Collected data
_ _ _ _ _

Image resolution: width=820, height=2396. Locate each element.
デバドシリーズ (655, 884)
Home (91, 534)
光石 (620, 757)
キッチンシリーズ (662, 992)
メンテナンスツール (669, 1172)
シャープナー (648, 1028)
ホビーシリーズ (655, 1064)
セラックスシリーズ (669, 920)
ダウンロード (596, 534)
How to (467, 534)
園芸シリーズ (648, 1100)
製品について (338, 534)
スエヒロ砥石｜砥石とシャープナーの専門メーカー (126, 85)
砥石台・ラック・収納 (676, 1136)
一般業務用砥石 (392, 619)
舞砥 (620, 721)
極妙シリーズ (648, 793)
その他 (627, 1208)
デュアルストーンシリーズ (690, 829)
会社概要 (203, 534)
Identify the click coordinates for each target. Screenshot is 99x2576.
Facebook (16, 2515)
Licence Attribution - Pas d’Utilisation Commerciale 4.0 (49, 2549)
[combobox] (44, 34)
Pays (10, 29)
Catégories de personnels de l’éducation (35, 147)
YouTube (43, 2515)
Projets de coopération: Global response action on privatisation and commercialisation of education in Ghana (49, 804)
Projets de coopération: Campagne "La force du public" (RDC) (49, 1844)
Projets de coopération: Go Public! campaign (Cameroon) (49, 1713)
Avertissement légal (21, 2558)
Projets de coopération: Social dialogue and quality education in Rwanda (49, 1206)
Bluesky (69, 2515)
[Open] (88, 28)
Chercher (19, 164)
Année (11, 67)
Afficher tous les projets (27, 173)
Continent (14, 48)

_ _ _ _ _

Exercise instructions: From the line holding "セラックスシリーズ (669, 920)" to the final line of the data, output each line exactly and nothing more.

Response:
セラックスシリーズ (669, 920)
ダウンロード (596, 534)
How to (467, 534)
園芸シリーズ (648, 1100)
製品について (338, 534)
スエヒロ砥石｜砥石とシャープナーの専門メーカー (126, 85)
砥石台・ラック・収納 (676, 1136)
一般業務用砥石 (392, 619)
舞砥 (620, 721)
極妙シリーズ (648, 793)
その他 (627, 1208)
デュアルストーンシリーズ (690, 829)
会社概要 (203, 534)
Identify the click coordinates for each target. Screenshot is 99x2576.
Facebook (16, 2515)
Licence Attribution - Pas d’Utilisation Commerciale 4.0 (49, 2549)
[combobox] (44, 34)
Pays (10, 29)
Catégories de personnels de l’éducation (35, 147)
YouTube (43, 2515)
Projets de coopération: Global response action on privatisation and commercialisation of education in Ghana (49, 804)
Projets de coopération: Campagne "La force du public" (RDC) (49, 1844)
Projets de coopération: Go Public! campaign (Cameroon) (49, 1713)
Avertissement légal (21, 2558)
Projets de coopération: Social dialogue and quality education in Rwanda (49, 1206)
Bluesky (69, 2515)
[Open] (88, 28)
Chercher (19, 164)
Année (11, 67)
Afficher tous les projets (27, 173)
Continent (14, 48)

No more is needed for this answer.